Gesetzliche Grundlagen müssen Basis für Leistungskürzungen sein

Ganz so einfach dürfen die Leistungen für Empfänger von Arbeitslosengeld II nicht gekürzt werden, auch wenn es neue Regelungen gibt, die schneller zur Strafe führen. Leistungskürzungen dürfen nur dann erfolgen, wenn sie auf Basis der aktuellen gesetzlichen Grundlagen erfolgen. Anderenfalls sind sie nichtig, bestätigte jetzt das Hessische Landessozialgericht (AZ L 7 AS 288/06).

Für drei Monate war einer 24jährigen Frau aus Offenbach das Arbeitslosengeld II gestrichen worden. Dieser Entscheid fiel aufgrund eines ersetzenden Verwaltungsaktes, in dem die Pflichten der Leistungsempfängerin aufgeführt wurden. Nicht zu Stande gekommen war die sonst übliche Eingliederungsvereinbarung über die Rechte und Pflichten eines ALG-II-Empfängers.
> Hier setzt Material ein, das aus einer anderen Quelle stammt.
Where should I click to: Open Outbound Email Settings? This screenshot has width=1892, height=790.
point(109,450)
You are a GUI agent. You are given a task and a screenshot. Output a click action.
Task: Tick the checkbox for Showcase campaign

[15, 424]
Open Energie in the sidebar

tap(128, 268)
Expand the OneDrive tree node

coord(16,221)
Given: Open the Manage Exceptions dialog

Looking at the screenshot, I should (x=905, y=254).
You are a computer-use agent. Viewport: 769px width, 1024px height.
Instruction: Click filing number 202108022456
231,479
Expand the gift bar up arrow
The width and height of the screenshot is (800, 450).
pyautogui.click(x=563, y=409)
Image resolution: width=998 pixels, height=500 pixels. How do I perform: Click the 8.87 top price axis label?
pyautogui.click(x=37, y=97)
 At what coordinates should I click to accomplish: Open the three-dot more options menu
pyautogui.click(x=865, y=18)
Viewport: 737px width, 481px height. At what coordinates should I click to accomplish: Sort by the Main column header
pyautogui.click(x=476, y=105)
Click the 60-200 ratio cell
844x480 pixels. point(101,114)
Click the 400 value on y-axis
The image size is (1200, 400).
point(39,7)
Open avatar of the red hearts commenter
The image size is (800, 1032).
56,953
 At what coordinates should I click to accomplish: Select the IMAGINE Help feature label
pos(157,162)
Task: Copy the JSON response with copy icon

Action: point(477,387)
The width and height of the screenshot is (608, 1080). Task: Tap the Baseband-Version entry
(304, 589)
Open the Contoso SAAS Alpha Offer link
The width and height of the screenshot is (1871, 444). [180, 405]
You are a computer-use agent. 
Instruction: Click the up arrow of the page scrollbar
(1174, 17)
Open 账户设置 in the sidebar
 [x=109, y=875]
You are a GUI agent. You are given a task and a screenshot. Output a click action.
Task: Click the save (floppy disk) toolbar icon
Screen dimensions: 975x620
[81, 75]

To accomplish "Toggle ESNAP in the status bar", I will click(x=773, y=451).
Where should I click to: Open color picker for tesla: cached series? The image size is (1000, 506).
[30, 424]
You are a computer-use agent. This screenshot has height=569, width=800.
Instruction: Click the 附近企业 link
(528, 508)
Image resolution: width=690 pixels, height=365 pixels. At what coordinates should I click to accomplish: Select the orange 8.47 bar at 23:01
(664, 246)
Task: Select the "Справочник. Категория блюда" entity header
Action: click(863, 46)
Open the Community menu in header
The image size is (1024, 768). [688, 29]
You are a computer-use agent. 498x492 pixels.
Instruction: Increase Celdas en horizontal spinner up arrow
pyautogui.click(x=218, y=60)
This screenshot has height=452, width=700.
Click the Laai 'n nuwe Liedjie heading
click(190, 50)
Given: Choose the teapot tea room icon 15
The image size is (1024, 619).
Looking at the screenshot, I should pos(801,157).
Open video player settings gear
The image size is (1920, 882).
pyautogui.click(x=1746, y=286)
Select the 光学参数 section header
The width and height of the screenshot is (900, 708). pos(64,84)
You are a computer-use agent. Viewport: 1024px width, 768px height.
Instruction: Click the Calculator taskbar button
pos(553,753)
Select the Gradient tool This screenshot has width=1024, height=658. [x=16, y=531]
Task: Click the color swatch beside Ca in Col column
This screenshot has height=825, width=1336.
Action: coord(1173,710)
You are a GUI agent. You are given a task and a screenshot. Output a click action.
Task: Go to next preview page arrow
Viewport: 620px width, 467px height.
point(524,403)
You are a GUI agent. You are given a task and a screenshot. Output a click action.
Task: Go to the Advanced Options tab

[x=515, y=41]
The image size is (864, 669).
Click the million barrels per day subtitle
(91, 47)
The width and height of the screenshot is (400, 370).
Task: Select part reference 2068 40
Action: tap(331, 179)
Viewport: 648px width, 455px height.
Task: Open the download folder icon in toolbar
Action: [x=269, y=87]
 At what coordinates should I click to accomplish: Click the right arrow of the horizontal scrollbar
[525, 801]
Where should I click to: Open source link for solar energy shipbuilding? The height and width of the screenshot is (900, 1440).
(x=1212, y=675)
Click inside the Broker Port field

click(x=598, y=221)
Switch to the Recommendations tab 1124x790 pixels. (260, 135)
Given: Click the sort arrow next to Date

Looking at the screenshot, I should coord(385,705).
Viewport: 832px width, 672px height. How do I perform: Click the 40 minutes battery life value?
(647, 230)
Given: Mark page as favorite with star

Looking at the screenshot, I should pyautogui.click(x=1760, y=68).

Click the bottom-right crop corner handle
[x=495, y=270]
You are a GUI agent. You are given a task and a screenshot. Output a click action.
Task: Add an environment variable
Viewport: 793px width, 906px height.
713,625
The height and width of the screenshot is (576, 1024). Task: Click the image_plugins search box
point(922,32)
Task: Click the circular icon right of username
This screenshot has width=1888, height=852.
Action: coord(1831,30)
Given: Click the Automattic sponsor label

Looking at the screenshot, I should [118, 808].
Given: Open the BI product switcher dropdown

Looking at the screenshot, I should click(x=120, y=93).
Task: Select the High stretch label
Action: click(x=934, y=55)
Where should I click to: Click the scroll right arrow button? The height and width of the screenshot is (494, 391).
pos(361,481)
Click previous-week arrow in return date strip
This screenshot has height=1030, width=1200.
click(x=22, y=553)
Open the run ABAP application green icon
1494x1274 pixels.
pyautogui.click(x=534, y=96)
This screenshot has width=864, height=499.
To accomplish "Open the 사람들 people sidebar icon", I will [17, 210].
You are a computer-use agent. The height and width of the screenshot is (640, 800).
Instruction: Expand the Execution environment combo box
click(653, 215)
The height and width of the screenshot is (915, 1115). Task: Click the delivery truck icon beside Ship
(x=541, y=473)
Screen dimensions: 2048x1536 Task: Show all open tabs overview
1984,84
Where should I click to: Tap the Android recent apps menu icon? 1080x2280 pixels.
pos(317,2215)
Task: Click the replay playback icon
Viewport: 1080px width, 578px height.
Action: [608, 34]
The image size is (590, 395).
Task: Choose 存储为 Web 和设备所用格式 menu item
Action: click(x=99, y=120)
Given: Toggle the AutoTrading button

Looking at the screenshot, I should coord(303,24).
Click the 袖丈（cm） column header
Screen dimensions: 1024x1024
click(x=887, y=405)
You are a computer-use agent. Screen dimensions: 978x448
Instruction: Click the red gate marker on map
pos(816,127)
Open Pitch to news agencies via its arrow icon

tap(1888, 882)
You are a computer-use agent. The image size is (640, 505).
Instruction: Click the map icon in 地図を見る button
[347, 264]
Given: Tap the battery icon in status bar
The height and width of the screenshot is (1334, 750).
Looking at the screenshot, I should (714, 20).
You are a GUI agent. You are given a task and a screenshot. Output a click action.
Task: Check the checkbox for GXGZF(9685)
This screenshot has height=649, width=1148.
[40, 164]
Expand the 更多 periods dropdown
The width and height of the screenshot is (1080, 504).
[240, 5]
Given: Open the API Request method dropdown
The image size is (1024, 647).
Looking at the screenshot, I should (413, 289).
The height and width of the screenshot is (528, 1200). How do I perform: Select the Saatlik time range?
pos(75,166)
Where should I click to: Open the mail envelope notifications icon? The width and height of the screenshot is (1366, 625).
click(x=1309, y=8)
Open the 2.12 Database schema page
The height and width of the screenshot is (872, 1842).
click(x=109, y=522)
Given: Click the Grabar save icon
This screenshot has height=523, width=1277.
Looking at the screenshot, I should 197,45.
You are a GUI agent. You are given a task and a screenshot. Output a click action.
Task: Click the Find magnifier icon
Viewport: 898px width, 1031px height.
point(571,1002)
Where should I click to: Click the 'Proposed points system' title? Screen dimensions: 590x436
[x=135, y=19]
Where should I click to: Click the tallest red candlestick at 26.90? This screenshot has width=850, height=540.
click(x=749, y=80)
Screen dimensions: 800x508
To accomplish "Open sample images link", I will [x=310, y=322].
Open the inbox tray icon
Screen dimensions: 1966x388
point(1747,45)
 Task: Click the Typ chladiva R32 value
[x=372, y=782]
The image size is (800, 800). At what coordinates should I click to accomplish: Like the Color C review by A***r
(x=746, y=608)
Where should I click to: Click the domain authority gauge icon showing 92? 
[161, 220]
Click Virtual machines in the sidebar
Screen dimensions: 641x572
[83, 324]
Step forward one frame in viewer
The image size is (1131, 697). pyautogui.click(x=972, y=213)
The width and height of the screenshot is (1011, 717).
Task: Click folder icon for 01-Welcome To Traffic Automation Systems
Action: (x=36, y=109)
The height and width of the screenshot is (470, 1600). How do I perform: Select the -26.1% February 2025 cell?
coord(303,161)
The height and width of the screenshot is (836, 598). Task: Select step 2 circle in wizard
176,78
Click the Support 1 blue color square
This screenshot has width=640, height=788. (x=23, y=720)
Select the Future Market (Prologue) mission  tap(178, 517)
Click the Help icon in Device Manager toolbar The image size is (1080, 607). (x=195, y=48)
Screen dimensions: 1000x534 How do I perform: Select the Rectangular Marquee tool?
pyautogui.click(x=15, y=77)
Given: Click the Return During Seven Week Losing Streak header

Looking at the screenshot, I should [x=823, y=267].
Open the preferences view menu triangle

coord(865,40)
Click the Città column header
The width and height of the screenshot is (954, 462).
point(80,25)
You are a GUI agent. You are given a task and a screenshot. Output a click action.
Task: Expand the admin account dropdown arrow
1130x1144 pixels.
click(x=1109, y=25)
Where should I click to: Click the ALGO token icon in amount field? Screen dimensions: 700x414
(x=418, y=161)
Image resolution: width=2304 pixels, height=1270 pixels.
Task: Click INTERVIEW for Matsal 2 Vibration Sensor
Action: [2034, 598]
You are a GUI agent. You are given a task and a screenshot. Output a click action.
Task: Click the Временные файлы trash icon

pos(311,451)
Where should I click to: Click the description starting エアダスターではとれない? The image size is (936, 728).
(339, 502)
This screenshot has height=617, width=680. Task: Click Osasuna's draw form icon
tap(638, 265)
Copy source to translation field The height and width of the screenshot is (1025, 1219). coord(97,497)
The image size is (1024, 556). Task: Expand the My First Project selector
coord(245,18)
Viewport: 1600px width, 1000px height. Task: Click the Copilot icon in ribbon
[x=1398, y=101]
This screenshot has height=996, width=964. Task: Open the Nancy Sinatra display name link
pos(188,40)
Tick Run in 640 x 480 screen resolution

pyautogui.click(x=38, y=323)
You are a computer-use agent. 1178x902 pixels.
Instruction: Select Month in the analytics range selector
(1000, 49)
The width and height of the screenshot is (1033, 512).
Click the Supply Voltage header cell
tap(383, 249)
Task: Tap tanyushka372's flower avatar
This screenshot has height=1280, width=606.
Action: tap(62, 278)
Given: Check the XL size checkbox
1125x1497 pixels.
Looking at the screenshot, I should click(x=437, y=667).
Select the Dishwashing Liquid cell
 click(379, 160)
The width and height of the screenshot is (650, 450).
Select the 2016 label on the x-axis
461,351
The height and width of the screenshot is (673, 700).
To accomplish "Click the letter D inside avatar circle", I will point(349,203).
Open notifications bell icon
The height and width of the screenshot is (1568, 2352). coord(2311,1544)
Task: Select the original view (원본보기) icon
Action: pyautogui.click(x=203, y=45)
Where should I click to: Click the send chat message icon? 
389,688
Sie ist im Normalfall Grundlage für die Kürzungen von Leistungen bei Pflichtverstößen, beispielsweise fehlende Nachweise über Bewerbungen.
Ein einseitiger Pflichtenkatalog wie in diesem Fall von der Arbeitsagentur oder einer Optionskommune aufgesetzt, der über die gesetzlichen Bestimmungen hinaus geht, berechtigt nicht, Leistungen zu kürzen, machten die Richter in Darmstadt jetzt deutlich.